* begin Information shown *

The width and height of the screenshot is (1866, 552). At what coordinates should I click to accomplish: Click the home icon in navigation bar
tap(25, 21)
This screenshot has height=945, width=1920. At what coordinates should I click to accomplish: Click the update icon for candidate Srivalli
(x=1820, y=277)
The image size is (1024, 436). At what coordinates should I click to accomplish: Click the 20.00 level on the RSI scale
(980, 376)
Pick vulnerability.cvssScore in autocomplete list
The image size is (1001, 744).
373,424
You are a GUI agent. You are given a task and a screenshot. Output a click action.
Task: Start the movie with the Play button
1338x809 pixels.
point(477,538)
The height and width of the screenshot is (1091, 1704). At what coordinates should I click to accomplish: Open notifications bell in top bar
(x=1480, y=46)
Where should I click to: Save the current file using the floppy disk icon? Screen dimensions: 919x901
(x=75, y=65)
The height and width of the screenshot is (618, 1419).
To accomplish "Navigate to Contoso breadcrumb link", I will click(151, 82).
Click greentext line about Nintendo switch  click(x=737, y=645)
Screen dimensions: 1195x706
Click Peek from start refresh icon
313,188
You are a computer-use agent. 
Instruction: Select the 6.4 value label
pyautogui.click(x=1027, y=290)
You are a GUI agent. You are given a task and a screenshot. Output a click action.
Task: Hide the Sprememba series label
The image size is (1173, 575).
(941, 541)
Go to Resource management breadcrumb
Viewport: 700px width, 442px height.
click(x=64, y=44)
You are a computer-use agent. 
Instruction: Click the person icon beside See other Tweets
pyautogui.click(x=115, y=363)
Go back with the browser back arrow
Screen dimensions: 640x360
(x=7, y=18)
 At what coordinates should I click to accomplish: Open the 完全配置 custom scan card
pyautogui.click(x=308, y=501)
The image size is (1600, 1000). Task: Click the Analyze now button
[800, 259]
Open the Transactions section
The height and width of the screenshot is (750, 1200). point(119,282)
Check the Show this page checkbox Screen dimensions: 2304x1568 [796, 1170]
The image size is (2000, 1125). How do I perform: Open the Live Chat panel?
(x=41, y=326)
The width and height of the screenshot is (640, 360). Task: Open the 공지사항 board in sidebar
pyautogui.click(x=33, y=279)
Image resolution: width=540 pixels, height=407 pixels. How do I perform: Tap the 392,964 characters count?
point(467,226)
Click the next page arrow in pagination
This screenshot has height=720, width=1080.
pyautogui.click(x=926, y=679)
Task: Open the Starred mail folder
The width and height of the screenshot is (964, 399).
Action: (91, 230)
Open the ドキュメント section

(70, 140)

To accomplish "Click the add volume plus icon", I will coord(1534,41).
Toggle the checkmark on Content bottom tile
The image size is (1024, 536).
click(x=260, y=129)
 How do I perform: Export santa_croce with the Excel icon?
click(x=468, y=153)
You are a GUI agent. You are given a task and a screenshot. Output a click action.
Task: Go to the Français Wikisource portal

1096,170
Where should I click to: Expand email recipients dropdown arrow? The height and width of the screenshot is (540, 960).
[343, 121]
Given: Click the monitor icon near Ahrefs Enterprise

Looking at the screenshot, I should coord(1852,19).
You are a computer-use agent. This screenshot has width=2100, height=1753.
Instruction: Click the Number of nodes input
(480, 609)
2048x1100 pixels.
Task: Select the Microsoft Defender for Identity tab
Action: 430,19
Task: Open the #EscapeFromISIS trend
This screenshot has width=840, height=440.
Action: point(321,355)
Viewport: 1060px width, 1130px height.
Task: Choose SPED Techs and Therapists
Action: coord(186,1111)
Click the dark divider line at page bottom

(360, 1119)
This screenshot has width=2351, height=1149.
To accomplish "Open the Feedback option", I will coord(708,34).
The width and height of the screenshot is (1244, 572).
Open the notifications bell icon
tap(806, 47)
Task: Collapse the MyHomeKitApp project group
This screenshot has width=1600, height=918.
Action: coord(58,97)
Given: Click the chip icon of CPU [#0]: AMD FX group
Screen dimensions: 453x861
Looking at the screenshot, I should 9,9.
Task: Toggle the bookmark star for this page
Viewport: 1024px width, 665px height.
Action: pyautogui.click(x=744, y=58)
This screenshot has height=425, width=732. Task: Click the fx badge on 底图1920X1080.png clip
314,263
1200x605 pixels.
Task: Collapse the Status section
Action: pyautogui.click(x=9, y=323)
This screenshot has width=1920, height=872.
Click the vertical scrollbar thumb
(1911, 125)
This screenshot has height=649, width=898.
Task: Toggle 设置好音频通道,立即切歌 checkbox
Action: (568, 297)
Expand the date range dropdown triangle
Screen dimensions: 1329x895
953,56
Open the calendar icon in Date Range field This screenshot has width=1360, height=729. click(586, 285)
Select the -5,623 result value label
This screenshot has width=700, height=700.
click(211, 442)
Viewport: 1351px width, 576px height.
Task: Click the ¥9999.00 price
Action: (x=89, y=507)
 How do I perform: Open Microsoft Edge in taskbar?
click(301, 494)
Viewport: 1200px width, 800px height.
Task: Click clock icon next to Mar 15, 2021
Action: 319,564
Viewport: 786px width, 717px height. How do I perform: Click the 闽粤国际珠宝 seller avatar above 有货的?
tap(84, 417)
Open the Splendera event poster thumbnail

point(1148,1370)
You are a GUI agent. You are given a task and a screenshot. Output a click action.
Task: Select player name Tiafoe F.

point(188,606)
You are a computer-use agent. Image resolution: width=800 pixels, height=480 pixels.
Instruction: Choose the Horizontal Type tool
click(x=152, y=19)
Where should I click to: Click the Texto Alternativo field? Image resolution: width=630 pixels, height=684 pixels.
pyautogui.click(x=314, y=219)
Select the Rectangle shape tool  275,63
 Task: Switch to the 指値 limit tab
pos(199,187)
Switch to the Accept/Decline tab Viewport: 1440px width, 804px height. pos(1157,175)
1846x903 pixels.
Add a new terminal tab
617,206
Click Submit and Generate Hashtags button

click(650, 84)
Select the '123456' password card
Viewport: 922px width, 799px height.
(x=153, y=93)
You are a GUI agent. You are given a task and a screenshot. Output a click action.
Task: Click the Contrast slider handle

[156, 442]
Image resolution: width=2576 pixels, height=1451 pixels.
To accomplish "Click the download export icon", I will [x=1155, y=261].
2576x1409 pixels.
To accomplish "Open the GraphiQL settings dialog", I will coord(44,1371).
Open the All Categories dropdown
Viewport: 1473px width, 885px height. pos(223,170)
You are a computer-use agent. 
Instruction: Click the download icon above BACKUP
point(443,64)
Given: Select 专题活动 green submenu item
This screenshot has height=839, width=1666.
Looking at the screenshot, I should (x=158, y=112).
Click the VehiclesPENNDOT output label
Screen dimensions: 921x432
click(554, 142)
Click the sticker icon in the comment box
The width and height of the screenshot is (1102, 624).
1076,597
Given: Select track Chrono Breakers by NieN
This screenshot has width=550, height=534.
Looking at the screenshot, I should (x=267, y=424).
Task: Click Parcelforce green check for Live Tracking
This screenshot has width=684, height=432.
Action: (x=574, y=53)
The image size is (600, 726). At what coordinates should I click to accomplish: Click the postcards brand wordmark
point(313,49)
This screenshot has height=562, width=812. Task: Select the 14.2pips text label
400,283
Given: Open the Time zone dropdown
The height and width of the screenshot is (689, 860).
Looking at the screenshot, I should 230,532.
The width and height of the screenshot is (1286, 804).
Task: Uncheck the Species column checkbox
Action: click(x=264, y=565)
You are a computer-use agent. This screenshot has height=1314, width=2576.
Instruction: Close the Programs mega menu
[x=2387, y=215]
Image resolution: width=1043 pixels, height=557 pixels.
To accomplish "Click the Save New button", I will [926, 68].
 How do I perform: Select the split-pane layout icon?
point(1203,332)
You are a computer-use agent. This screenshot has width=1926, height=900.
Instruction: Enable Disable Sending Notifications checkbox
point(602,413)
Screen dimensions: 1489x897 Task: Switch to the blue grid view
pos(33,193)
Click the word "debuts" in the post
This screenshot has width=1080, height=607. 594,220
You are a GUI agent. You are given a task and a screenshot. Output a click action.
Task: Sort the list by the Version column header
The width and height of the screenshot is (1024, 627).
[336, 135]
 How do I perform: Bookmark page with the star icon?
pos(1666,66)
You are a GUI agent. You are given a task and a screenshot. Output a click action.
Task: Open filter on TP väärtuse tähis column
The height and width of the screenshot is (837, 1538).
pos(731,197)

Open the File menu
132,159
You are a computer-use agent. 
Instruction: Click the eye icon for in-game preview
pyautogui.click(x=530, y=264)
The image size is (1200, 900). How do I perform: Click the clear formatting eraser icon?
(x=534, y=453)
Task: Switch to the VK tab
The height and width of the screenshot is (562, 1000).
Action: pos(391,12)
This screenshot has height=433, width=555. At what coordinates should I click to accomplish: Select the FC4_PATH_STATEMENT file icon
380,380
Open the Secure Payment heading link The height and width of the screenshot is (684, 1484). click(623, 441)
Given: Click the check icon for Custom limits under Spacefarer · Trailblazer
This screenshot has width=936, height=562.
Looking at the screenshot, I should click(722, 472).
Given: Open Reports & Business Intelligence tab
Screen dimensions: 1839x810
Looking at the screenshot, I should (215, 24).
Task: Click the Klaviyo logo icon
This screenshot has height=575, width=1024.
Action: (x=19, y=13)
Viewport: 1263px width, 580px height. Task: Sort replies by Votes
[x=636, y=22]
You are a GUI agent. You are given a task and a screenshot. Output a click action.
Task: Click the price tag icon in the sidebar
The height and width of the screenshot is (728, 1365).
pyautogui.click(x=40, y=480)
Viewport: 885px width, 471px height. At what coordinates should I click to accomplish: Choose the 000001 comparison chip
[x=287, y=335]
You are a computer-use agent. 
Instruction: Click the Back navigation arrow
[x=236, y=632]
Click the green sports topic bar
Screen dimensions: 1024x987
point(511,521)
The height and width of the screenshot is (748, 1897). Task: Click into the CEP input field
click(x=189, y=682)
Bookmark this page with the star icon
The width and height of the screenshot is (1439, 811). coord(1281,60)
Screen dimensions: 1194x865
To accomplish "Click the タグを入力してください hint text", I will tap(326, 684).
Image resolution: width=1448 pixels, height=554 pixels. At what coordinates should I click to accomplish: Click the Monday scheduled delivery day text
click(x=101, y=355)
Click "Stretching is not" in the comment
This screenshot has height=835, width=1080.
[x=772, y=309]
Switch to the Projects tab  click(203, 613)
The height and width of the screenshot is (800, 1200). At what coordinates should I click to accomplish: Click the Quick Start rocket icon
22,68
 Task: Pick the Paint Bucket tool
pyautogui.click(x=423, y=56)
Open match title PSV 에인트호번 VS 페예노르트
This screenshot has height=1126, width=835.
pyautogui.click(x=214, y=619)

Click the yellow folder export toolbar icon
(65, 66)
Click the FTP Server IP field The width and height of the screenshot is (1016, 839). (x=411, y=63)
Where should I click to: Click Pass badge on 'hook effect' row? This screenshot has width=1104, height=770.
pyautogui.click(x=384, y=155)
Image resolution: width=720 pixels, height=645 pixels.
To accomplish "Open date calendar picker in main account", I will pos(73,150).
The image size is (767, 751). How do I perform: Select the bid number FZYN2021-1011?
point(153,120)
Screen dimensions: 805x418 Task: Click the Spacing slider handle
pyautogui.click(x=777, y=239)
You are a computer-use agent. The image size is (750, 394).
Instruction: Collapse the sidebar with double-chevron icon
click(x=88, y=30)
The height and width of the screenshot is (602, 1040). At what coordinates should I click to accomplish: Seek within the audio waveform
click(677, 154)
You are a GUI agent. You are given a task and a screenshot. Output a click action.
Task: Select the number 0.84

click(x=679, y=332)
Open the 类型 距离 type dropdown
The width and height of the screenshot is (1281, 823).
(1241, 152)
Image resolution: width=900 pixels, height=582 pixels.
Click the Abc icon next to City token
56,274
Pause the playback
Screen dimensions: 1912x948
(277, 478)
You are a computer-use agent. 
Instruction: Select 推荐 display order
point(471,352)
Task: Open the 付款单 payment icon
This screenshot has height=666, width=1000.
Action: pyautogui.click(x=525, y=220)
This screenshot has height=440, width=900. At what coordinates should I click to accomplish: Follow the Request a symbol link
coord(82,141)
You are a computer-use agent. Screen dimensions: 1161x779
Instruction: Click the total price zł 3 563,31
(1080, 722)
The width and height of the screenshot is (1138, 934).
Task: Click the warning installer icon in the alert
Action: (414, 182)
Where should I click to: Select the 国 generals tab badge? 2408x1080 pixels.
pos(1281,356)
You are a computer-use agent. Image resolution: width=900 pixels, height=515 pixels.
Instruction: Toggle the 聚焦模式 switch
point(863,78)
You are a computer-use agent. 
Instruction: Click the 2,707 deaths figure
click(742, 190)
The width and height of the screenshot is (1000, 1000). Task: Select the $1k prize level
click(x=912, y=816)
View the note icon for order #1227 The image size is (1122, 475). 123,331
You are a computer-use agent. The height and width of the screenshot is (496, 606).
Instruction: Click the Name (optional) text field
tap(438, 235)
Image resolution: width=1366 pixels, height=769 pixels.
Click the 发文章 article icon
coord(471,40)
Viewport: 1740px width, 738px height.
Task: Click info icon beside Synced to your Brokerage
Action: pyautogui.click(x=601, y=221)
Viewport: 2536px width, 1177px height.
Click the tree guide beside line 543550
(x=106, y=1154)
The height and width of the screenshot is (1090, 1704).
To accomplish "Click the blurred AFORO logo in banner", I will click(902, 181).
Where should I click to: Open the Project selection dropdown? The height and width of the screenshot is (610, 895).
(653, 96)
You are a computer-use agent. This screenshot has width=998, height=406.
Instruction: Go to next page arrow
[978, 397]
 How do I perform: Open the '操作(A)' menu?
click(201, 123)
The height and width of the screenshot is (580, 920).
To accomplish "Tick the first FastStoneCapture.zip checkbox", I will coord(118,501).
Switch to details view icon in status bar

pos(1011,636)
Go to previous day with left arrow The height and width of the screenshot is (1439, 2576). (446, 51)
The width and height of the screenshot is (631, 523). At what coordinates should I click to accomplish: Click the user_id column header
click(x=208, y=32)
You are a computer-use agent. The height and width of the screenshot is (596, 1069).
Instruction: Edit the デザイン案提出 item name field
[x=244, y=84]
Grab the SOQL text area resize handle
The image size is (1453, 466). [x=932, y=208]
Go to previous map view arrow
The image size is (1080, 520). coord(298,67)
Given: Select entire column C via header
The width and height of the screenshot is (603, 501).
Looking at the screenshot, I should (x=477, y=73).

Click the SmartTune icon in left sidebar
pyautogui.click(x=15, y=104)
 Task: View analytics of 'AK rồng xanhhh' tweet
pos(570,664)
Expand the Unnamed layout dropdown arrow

* end Information shown *

■ Problem requirements:
Count the lines in the entries above that contain the word "dropdown", and give only the number.

■ Solution:
7